Interface element records
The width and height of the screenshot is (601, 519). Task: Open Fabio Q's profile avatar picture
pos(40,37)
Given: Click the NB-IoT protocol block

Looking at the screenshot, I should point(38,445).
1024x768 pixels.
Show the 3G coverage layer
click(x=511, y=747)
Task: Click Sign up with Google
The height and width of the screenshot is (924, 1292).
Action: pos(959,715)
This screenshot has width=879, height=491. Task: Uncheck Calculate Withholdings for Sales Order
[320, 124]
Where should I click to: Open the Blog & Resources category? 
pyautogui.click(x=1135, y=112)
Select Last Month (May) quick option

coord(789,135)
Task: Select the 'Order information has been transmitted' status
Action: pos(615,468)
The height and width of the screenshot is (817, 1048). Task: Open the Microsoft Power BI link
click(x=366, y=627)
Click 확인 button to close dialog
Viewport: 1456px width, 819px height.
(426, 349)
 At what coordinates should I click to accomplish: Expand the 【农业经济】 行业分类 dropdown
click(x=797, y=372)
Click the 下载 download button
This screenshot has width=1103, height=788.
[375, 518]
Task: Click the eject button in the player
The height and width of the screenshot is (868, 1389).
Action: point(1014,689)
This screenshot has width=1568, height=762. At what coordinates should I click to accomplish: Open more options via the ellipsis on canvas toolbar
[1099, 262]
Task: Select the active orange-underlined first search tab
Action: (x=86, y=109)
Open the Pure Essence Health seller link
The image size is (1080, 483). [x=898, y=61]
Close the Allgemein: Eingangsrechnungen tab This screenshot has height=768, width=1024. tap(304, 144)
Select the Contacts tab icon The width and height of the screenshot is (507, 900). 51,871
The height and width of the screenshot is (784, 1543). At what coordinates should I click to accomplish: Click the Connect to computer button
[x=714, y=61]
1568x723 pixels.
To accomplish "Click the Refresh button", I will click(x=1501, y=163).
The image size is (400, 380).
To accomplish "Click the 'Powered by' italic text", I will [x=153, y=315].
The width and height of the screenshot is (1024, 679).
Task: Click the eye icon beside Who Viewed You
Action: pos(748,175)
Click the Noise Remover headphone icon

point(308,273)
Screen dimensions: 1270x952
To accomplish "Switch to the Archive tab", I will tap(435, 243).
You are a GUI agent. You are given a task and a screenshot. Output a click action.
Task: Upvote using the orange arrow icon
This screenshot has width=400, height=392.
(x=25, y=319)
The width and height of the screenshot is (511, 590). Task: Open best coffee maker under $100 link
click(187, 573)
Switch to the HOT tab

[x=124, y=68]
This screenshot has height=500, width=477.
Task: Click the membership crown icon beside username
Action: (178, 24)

CHALLENGE: Duplicate the lines of the data above, starting with the line containing "This screenshot has width=879, height=491." and continuing through the line containing "Action: pos(615,468)".

SOLUTION TO THIS TASK:
This screenshot has width=879, height=491. Task: Uncheck Calculate Withholdings for Sales Order
[320, 124]
Where should I click to: Open the Blog & Resources category? 
pyautogui.click(x=1135, y=112)
Select Last Month (May) quick option

coord(789,135)
Task: Select the 'Order information has been transmitted' status
Action: pos(615,468)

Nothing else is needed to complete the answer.